What you will do →
Please carry on the abstract about tendon vibration and effort perception during cycling, starting right after its last sentence.

Selected excerpt →
Author(s): MARCHAND, F., PAGEAUX, B., MONJO, F., Institution: UNIVERSITÉ SAVOIE MONT-BLANC, Country: FRANCE, Abstract-ID: 1639

INTRODUCTION:
Effort perception is a major regulator of physical activity engagement and pacing strategies for endurance races [1,2]. In this framework, reducing effort perception during physical activity could be beneficial to both performance and physical activity engagement. A study has demonstrated that muscle spindles desensitization induced by a 10-min tendon vibration protocol reduces effort perception during subsequent isometric contractions of elbow flexors [3]. However, the effects of tendon vibration on effort perception during ecological tasks such as cycling remains to be explored. Therefore, the present study aims to assess the effects of tendon vibration on effort perception during cycling. We hypothesized that, for a same perceived effort, power output and vastus lateralis electrical activity would be higher after a tendon vibration protocol.
METHODS:
Fifteen participants attended the laboratory for 2 experimental visits, involving Vibration and Sham Vibration conditions. In each visit, participants completed two 3-minute cycling bouts on an ergometer before (PRE) and two 3-minute bouts after (POST) a 10-minute tendon vibration protocol administered bilaterally to the patellar and Achilles tendons (100Hz frequency 1mm amplitude for Vibration; 15 Hz frequency 0.5mm amplitude for Sham Vibration). For each individual bout, participants were instructed to maintain a constant perceived effort level. Specifically, they pedaled at either a moderate (23) or a strong perceived effort level (50), as determined by the CR100 scale. Relative changes in power output and vastus lateralis electromyography (EMG) between PRE and POST were analyzed with a 2-Condition × 2-Intensity repeated analysis of variances (ANOVAs). Effect sizes were expressed as partial eta-squared and when ANOVAs were significant, Bonferroni post hoc tests were performed. Significance was set at p < 0.05.

Data →
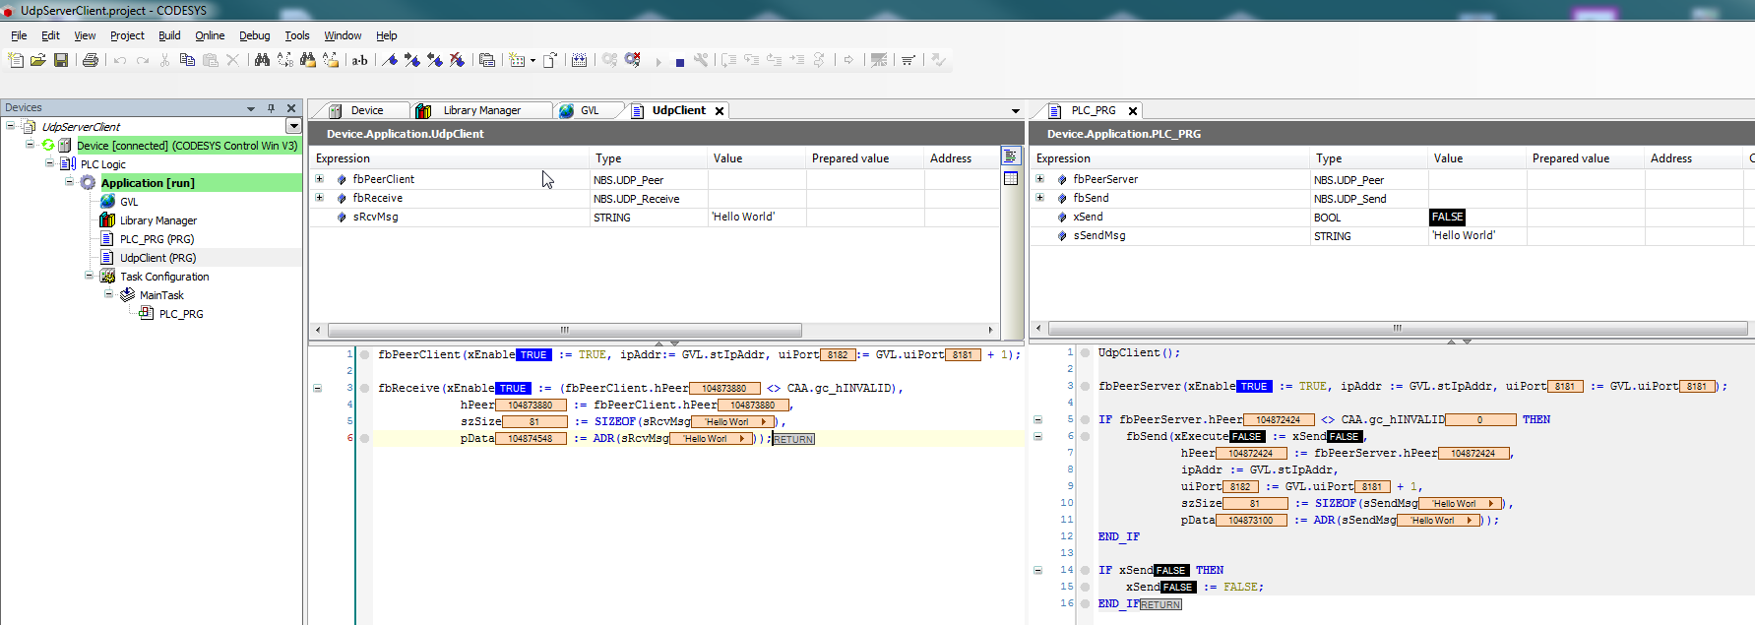Open the UdpServerClient dropdown in Devices panel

Answer box →
RESULTS:
For mean power output, the ANOVA revealed a significant main effect of the condition (F = 20.8 ; p < 0.001 ; η2p = 0.598). Relative power output changes in the Vibration condition were positive (+18% at 23 and in +2% at 50) but were negative in the Sham vibration Condition (~-7% for both intensities). The ANOVA revealed similar outcomes for vastus lateralis EMG.
CONCLUSION:
In line with our hypothesis, we found that power output and VL electrical activity increased after the ten-minute vibration protocol at controlled perceived effort intensities. This suggests that the desensitization of muscle spindles actually leads to a reduction in the perception of effort during submaximal cycling exercises.
REFERENCES:
Behrens M. et al., (2023). Fatigue and Human Performance: An Updated Framework. Sports medicine, 53, 7–31.
Cheval B., & Boisgontier, M. P. (2021). The Theory of Effort Minimization in Physical Activity. Exercise and sport sciences reviews, 49, 168–178.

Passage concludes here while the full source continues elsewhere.